A Woman of the Iron People Read online

Page 7


  Yohai talked some more. I studied the smith. He or she wore a leather apron and sandals. Nothing more. I got a good look at him or her: broad shoulders, a deep chest, and powerful-looking arms. This was a formidable creature. The fur that covered him or her was reddish brown. An unusual color. Hadn’t there been someone like this at the party on the night I arrived?

  Yohai stopped talking.

  The smith made another gesture, then looked at me. “I am Nia. You will stay here.”

  I made the gesture of assent.

  Yohai said something to me. Was it good-bye? She turned and walked away, moving quickly. In a minute or two she was gone.

  “Sit down,” said Nia. “I—” He or she waved at the fire.

  “I understand.”

  I settled in a corner. Nia added charcoal to the fire, then began to pump the bellows: a large bag, made of leather, with a stick attached to it. Nia raised and lowered the stick. The bag filled and emptied. The fire brightened. After a while Nia picked up tongs and laid the metal in the fire.

  “What is that?” I asked and pointed.

  Nia told me the word for iron, then went back to work. He or she beat the piece of iron till it was flat, then heated it and folded it, then beat it flat again. This was done over and over. I got tired watching.

  Sometime in the afternoon Nia stopped working. He or she sighed and stretched. “Food.”

  “Yes.” I stood up.

  We went to the other building. Inside it was empty except for a pile of furs and a couple of jars. Nia took off the apron, then rummaged among the furs and found a tunic. She put it on.

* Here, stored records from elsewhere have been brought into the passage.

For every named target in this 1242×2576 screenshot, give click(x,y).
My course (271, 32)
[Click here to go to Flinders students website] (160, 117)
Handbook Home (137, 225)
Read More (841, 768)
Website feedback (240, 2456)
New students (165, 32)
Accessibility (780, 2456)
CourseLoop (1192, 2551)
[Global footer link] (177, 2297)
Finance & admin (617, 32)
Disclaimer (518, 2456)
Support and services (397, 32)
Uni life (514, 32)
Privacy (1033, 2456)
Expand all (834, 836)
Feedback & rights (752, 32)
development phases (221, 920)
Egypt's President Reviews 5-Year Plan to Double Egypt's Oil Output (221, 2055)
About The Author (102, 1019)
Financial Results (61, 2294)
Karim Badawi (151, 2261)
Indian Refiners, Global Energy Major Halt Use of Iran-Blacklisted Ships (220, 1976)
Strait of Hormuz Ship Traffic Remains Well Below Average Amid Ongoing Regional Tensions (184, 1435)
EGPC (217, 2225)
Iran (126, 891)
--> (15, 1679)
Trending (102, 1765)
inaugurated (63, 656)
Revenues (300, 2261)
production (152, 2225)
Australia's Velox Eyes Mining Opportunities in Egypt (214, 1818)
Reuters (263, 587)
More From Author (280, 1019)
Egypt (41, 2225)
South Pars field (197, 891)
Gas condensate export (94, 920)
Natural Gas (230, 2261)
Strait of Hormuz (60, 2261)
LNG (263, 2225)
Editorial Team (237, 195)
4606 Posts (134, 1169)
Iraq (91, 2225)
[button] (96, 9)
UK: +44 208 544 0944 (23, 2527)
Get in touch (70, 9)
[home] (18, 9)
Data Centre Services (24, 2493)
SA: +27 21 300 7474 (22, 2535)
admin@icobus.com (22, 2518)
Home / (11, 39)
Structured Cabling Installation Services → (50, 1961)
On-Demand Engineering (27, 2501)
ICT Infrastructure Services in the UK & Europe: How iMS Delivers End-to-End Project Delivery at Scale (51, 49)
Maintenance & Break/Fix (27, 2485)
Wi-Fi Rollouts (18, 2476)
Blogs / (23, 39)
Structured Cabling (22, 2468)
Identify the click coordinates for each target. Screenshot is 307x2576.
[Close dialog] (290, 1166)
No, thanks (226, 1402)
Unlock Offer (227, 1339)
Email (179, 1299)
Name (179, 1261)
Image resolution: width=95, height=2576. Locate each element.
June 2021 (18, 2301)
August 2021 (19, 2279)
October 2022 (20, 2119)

  “Here.” She pulled bread out of one jar. The other jar was full of a liquid: the pungent narcotic I’d drunk at the party.

  We sat down in the doorway and ate and drank.

  “Where are you from?” asked Nia. Her mouth was full of food. I didn’t understand her, and she had to repeat the question.

  “Not around here,” I answered.

  “I am of the Iron People,” she said. “They are far away. There.” She pointed toward the sun. “You?”

  I waved in the opposite direction, eastward.

  “Ya.” She drank more of the liquid. “These people are hard to understand.” She got up and went to the smithy.

  I stayed where I was until I heard the sound of Nia’s hammer. Then I got out my radio and called Eddie.

  After he heard what had happened, he said, “I ought to pull you out.”

  “No.”

  “Why not?”

  “I don’t think I’m in any danger, and if I am … Eddie, we all knew how dangerous this might be. We could have sent down robots. We sent down people because we wanted whatever it is that people bring to a situation. The human perspective. We voted to take the risk. It got a clear majority.”

  Eddie was silent.

  “I want to stay. That’s my human perspective. This is the reason I left Earth—not to sit in a room in the goddamn ship. I’m finally able to carry on a conversation, and I’m starting to learn how the natives work iron. You know I’m interested in technology.”

  There was more silence, then a sigh. “I opposed using robots because I thought they’d be more disruptive than people. Okay. Stay. But I think you’re wrong.”

  “About what? The situation?”

  “No. Technology. It’s a typical Western bias. You think a tool is more important than a dream because a tool can be measured and a dream cannot.”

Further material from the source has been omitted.